## EXERCISE
Please return the commit page below in full, reproducing every line verbatim.
--- start of PAGE ---
Przeglądaj źródła

Merge pull request #11567 from SergeTupchiy/EMQX-10835-increase-graceful-stop-timeout

fix(nodetool): increase graceful stop timeout
SergeTupchiy 2 lat temu
rodzic
commit
cf334d5542
3 zmienionych plików z 29 dodań i 3 usunięć
  1. 2 2
      bin/emqx
  2. 23 1
      bin/nodetool
  3. 4 0
      changes/ce/fix-11567.en.md

+ 2 - 2
bin/emqx

@@ -812,7 +812,7 @@ is_down() {
     if ps -p "$PID" >/dev/null; then
         # still around
         # shellcheck disable=SC2009 # this grep pattern is not a part of the program names
-        if ps -efp "$PID" | $GREP -q 'defunct'; then
+        if ps -fp "$PID" | $GREP -q 'defunct'; then
             # zombie state, print parent pid
             parent="$(ps -o ppid= -p "$PID" | tr -d ' ')"
             logwarn "$PID is marked <defunct>, parent: $(ps -p "$parent")"
@@ -831,7 +831,7 @@ wait_for() {
     shift
     CMD="$*"
     while true; do
-        if $CMD >/dev/null 2>&1; then
+        if $CMD; then
             return 0
         fi
         if [ "$WAIT_TIME" -le 0 ]; then

+ 23 - 1
bin/nodetool

@@ -8,6 +8,8 @@
 %% -------------------------------------------------------------------
 -mode(compile).
 
+-define(SHUTDOWN_TIMEOUT_MS, 120_000).
+
 main(Args) ->
     case os:type() of
         {win32, nt} -> ok;
@@ -85,9 +87,17 @@ do(Args) ->
             %% a "pong"
--- end of PAGE ---
--- start of DATA EXTRACT ---
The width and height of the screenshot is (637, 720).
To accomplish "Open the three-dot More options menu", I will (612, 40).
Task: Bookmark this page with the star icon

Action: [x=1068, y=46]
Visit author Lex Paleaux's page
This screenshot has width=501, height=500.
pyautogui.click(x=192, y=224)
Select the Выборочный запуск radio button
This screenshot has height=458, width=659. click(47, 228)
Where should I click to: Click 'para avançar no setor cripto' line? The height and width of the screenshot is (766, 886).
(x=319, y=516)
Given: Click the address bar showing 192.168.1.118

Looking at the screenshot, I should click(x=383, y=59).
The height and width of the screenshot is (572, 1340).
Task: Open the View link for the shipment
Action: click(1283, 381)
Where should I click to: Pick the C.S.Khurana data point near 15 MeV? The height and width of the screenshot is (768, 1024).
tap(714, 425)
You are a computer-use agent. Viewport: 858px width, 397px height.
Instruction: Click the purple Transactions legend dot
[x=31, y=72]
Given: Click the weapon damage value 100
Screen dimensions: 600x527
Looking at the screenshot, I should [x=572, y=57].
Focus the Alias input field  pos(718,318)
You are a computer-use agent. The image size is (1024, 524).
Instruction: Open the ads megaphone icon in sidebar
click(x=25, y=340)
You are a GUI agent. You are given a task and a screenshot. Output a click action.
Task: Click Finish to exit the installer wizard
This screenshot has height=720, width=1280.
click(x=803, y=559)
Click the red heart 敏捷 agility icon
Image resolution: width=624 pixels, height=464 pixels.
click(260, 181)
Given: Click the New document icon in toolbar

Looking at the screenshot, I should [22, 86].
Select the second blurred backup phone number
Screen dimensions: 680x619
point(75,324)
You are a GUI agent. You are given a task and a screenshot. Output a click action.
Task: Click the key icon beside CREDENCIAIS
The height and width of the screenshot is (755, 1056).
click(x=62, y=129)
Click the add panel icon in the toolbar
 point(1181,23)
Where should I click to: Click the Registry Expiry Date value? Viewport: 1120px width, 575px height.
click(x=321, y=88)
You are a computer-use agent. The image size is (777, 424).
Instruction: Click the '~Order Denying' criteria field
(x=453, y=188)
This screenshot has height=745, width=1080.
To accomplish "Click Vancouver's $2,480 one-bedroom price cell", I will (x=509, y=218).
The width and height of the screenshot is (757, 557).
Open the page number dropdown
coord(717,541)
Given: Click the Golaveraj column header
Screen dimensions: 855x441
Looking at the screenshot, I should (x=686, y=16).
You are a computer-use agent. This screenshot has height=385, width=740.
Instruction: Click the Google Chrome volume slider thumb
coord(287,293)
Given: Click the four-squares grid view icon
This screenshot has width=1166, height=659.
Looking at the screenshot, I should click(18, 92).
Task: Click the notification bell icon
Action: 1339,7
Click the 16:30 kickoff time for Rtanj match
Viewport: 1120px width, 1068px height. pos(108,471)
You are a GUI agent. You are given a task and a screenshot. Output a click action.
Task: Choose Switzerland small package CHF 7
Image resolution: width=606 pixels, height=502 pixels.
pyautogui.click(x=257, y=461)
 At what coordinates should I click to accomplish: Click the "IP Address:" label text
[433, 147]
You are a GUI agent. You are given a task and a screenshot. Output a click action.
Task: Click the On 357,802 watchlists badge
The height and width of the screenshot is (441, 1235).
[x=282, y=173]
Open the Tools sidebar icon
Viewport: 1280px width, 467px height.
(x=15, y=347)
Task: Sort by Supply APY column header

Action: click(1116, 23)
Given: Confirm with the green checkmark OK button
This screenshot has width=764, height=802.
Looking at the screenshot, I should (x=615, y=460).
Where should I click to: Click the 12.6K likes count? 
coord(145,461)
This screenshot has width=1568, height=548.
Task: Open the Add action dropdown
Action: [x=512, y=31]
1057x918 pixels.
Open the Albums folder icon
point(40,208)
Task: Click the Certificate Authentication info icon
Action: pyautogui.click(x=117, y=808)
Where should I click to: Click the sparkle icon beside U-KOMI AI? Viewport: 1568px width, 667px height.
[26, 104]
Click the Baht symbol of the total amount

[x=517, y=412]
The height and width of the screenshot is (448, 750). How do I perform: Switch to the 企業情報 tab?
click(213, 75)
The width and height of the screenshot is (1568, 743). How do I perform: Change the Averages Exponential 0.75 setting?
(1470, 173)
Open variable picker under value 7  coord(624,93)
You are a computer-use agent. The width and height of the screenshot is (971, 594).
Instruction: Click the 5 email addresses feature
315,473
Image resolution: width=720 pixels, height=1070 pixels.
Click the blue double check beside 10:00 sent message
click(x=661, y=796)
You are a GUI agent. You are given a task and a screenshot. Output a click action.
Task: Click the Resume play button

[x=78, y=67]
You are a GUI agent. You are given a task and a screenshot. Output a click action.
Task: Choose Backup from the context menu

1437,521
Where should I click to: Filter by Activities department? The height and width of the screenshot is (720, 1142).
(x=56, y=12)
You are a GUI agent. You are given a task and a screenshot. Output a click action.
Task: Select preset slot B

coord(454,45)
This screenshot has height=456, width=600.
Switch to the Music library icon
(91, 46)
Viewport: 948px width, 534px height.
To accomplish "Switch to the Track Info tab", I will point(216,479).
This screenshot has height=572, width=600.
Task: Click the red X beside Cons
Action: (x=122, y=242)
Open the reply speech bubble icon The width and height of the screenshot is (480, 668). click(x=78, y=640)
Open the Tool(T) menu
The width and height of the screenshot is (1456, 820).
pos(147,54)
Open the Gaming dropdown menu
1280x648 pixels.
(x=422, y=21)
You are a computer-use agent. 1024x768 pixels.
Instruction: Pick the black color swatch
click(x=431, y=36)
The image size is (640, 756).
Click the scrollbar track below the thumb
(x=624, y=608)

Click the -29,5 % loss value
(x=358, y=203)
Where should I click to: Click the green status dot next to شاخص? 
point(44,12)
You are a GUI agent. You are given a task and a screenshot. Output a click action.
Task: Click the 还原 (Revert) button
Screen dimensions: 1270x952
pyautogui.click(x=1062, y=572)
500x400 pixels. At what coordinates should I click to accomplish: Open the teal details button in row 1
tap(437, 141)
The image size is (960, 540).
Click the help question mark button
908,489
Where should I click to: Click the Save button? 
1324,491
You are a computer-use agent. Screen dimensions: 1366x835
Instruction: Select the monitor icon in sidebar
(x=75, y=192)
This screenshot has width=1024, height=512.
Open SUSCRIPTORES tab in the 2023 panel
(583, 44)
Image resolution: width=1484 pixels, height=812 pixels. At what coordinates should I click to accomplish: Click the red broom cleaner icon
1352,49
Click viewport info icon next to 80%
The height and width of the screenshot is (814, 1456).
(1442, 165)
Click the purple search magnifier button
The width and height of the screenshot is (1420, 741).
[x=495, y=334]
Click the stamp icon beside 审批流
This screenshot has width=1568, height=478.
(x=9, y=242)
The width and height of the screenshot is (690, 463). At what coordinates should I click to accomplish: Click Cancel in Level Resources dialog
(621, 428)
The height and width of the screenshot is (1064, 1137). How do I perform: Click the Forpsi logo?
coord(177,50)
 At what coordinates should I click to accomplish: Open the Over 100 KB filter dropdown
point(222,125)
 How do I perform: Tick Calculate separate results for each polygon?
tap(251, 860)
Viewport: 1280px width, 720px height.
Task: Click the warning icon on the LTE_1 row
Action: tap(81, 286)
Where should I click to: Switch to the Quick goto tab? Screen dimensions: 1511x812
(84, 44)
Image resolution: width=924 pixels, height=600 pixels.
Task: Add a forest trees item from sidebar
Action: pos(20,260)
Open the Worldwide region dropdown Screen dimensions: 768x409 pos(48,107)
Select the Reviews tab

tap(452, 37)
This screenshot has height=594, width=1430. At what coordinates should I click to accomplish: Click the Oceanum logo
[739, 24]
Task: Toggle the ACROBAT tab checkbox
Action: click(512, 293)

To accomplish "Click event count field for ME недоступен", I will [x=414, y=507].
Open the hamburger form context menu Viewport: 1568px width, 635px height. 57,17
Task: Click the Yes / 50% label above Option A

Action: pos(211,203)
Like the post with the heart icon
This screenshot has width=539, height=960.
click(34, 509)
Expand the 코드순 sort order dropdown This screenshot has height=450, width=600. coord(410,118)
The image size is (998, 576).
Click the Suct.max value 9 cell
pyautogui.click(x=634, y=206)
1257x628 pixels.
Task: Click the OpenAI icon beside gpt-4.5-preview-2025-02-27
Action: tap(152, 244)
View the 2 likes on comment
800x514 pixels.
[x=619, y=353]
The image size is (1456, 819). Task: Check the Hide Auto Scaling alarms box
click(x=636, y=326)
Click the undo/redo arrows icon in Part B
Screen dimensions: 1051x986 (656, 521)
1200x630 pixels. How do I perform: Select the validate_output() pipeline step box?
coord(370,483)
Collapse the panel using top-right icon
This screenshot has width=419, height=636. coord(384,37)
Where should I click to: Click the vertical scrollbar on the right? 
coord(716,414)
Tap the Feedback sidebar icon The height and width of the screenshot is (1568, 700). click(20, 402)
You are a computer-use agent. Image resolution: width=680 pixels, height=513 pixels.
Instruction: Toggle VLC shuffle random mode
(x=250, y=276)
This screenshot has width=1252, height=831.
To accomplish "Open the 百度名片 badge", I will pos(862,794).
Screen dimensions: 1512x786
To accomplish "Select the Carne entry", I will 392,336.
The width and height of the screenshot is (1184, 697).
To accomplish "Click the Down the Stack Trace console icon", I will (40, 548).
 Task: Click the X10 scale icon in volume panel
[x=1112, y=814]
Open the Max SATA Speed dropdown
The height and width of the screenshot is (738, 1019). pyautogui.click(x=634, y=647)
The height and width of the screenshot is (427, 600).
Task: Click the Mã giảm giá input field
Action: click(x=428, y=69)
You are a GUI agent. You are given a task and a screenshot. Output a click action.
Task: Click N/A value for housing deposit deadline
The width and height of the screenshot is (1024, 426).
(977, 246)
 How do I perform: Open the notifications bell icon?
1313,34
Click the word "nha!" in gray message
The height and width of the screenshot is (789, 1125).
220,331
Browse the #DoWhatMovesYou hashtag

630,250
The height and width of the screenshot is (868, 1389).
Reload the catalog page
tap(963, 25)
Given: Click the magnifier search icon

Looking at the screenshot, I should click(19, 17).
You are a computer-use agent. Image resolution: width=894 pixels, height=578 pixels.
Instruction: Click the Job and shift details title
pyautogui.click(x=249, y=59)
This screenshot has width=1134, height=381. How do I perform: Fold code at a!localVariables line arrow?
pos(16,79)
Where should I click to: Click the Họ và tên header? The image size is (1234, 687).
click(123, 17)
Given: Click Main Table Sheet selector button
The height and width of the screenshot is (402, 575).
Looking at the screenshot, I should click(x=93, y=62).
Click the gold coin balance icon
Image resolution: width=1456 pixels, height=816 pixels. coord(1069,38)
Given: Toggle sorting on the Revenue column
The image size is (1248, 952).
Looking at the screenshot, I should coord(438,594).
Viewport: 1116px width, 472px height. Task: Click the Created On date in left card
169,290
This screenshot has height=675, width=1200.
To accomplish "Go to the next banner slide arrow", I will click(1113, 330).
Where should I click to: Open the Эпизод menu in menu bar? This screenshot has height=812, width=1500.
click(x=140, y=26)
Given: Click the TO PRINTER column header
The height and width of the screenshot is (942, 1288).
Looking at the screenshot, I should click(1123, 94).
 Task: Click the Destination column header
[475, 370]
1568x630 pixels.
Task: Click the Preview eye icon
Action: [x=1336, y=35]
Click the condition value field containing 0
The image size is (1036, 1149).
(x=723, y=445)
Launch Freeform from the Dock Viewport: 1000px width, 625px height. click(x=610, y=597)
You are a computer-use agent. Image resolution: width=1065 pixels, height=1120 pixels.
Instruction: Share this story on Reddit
--- end of DATA EXTRACT ---
## THE RESULT
Przeglądaj źródła

Merge pull request #11567 from SergeTupchiy/EMQX-10835-increase-graceful-stop-timeout

fix(nodetool): increase graceful stop timeout
SergeTupchiy 2 lat temu
rodzic
commit
cf334d5542
3 zmienionych plików z 29 dodań i 3 usunięć
  1. 2 2
      bin/emqx
  2. 23 1
      bin/nodetool
  3. 4 0
      changes/ce/fix-11567.en.md

+ 2 - 2
bin/emqx

@@ -812,7 +812,7 @@ is_down() {
     if ps -p "$PID" >/dev/null; then
         # still around
         # shellcheck disable=SC2009 # this grep pattern is not a part of the program names
-        if ps -efp "$PID" | $GREP -q 'defunct'; then
+        if ps -fp "$PID" | $GREP -q 'defunct'; then
             # zombie state, print parent pid
             parent="$(ps -o ppid= -p "$PID" | tr -d ' ')"
             logwarn "$PID is marked <defunct>, parent: $(ps -p "$parent")"
@@ -831,7 +831,7 @@ wait_for() {
     shift
     CMD="$*"
     while true; do
-        if $CMD >/dev/null 2>&1; then
+        if $CMD; then
             return 0
         fi
         if [ "$WAIT_TIME" -le 0 ]; then

+ 23 - 1
bin/nodetool

@@ -8,6 +8,8 @@
 %% -------------------------------------------------------------------
 -mode(compile).
 
+-define(SHUTDOWN_TIMEOUT_MS, 120_000).
+
 main(Args) ->
     case os:type() of
         {win32, nt} -> ok;
@@ -85,9 +87,17 @@ do(Args) ->
             %% a "pong"